REGULATORY FRAMEWORK
Directive 2002/58/EC on the “processing of personal data and the protection of private life in the field of electronic communications”.
Regulation (EU) 2016/679 of the European Parliament and of the Council dated 27 April 2016 on the protection of natural persons with regard to the processing of personal data and on the free movement of such data and repealing. Directive 95/46/EC (“General Data Protection Regulation”).
THE DATA CONTROLLER
While consulting this web site, data concerning identified or identifiable persons can be processed. The “Data Controller” is Colussi S.p.A., with registered office in in Via Spadolini, 5 – 20141 Milan.

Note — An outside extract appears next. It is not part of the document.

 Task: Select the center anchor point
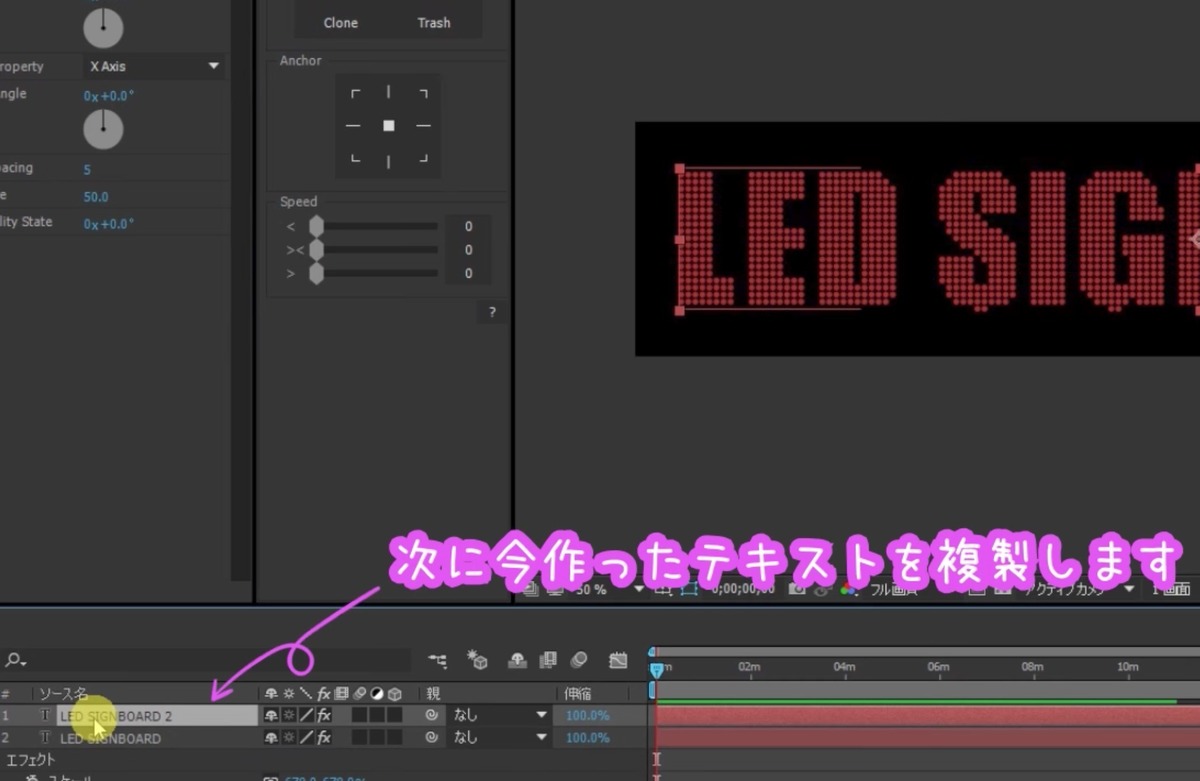(388, 125)
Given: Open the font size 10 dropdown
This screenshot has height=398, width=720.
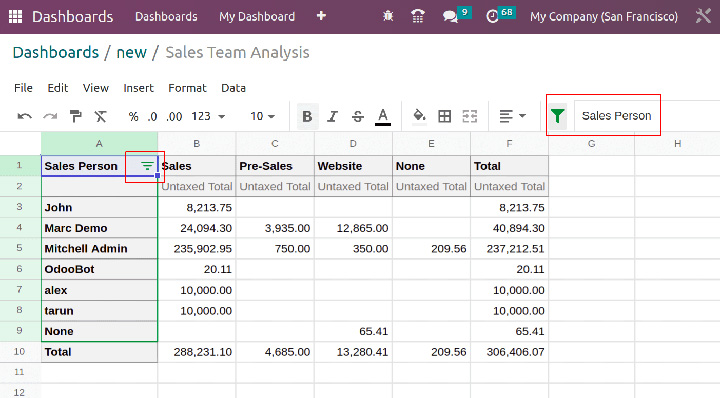Looking at the screenshot, I should tap(263, 116).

PLACE OF DATA PROCESSING and STORAGE TIME
The processing operations connected to the web services of this site are carried out at the aforementioned offices of the Data Controller and are carried out only by personnel expressly authorized by this latter, or by any third-party suppliers appointed as Data Processors pursuant to article 28 of the GDPR. The data collected will be stored – for each type of data processed – only for the time necessary to achieve the specific purposes indicated in the special summarizing information notices displayed in the pages of the web site and drawn up for particular services.
TYPES OF DATA PROCESSED
Browsing data
The information systems and software procedures necessary for the functioning of this website acquire, during their normal exercise, some personal data whose transfer is implicit in the use of the Internet communication protocols.
Such data are not collected to be associated with identified data subjects, but – due to their nature – they could, through processing and association with data held by third parties, allow to identified the users.
To this category of data belong the IP addresses or the domain names of the computers used by the users who connect to the web site, the URI (Uniform Resource Identifier) notation addresses of the resources requested, the time of the request, the method used while sending the request to the server, the size of the file obtained in response, the numerical codeindicating the status of the response given by the server (successful, error, etc.) and other parameters relating to the operating system and the user’s information environment.
These data are used for the sole purpose to obtain anonymous statistical information on the use of the web site and to control the correct operation and are deleted immediately after their processing. The data could be used to ascertain the liability in case of possible cyber-crimes against the web site. Except for this possibility, at present the data on web contacts do not persist for more than seven days.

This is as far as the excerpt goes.